The RabbitMQ persistence

concept

We have just seen how to handle tasks without losing them, but how to ensure that messages sent by message producers are not lost when the RabbitMQ service is down. By default, when RabbitMQ exits or crashes for some reason, it ignores queues and messages unless it is told not to. Two things need to be done to ensure that messages are not lost: we need to mark both the == queue and the message as persistent; = =

How do queues persist

Rabbitmq queues are durable, durable, durable, durable, durable, durable, durable and durable.However, it is important to note that if the previously declared queue is not persistent, you need to delete the original queue first, or create a new persistent queue, otherwise there will be errors;The following is the UI display area for persistent and nonpersistent queues in the console:

The message is persistent

Messages to persist need producers to modify the code, = = MessageProperties. PERSISTENT_TEXT_PLAIN = = add this attribute.== Mark the message as persistent but there is no guarantee that it will not be lost. Although it tells RabbitMQ to save the message to disk ==, there is still an interval in the cache when the message is ready to be stored on disk but is not finished. There is no actual writing to disk at this point. The persistence guarantee was not strong, but it was more than sufficient for our simple task queue. If you need a more robust persistence strategy, refer to the courseware release validation section below.

Unfair distribution

In the beginning we learned that RabbitMQ distributes messages in rotation, but this strategy does not work well in cases where one consumer is very fast and the other is very slow.
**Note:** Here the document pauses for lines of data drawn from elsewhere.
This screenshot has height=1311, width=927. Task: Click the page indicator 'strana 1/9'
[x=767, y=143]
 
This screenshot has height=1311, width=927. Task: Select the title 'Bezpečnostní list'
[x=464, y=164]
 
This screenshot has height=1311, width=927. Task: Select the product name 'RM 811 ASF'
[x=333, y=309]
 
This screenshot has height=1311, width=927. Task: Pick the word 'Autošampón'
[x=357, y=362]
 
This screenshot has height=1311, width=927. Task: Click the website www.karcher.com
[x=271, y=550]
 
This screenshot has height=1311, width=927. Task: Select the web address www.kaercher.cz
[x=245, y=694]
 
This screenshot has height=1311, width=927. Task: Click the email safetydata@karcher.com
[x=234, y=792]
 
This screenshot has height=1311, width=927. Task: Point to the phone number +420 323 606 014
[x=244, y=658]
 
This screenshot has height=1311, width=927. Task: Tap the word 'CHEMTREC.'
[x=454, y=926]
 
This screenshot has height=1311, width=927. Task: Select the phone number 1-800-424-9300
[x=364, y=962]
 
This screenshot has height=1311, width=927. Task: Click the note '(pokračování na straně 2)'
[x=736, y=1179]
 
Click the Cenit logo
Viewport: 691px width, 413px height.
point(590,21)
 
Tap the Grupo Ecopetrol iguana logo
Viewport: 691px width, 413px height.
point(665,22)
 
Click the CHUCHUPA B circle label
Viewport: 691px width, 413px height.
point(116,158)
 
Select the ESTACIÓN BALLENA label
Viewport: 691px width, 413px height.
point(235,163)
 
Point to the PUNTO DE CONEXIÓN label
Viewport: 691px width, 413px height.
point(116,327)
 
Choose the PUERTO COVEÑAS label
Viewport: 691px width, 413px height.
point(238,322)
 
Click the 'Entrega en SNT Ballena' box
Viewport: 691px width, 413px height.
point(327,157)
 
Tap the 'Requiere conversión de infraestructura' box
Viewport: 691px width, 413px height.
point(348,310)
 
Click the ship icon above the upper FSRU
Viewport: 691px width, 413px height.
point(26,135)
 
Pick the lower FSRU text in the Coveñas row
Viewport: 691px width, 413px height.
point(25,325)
This time we are still using distributed training in rotation will fast to the processing of a large part of the idle time, the consumers and the consumers have been dealing with slow in working, this way of distribution in this case is not so good, actually, but the RabbitMQ doesn’t know that it is still very fair for distribution; To avoid this, we can set the == parameter channel.basicqos (1); = = Means I haven’t processed, or if the task I haven’t reply you, you don’t assigned to me first, I now can only handle one task, and then the rabbitmq will take the task assigned to the free customer, not so busy, of course, if all consumers are not done with hands, queue continued to add new tasks, The queue may encounter the situation that the queue is full. In this case, new workers can only be added or strategies of other storage tasks can be changed. = =

Forecast values

The message itself is sent asynchronously, so there must be more than one message on the channel at any one time and manual validation from the consumer is also asynchronous in nature. Therefore, there is a buffer of unacknowledged messages, so the developer is expected to limit the size of this buffer to avoid the problem of unacknowledged messages in the buffer ==. This can be done by setting the prefetch count value using the basic.qos method. == This value defines the maximum number of unacknowledged messages allowed on a channel. == once the configured number is reached, RabbitMQ will stop sending more messages over the channel unless at least one unprocessed message is acknowledged. For example, assuming there are unacknowledged messages 5, 6, 7,8 on the channel and the channel prefetch count is set to 4, RabbitMQ will not pass any more messages over the channel unless at least one unanswered message is ack. For example, if a tag=6 message has just been ACK, RabbitMQ will sense this and send another message. Message response and QoS prevalues have a significant impact on user throughput. In general, increasing prefetching increases the speed of message delivery to consumers. == While the auto-reply transfer message rate is optimal, the number of messages delivered but not yet processed in this case also increases, increasing the consumer’s RAM consumption (random access memory)== Care should be taken with auto-acknowledge mode or manual acknowledge mode with unlimited preprocessing, Consumer spending a lot of news if there is no confirmation, will cause consumers to connect nodes memory consumption, so finding the right value is a process of trial and error, the value of load values vary from 100 to 300 within the scope of the value usually can provide the best throughput, and will not bring too much of a risk to consumers. A prevalue of 1 is the most conservative. This, of course, leads to very low throughput, especially if consumer connection latency is high, especially in environments where consumer connection latency is long. For most applications, a slightly higher value will be optimal.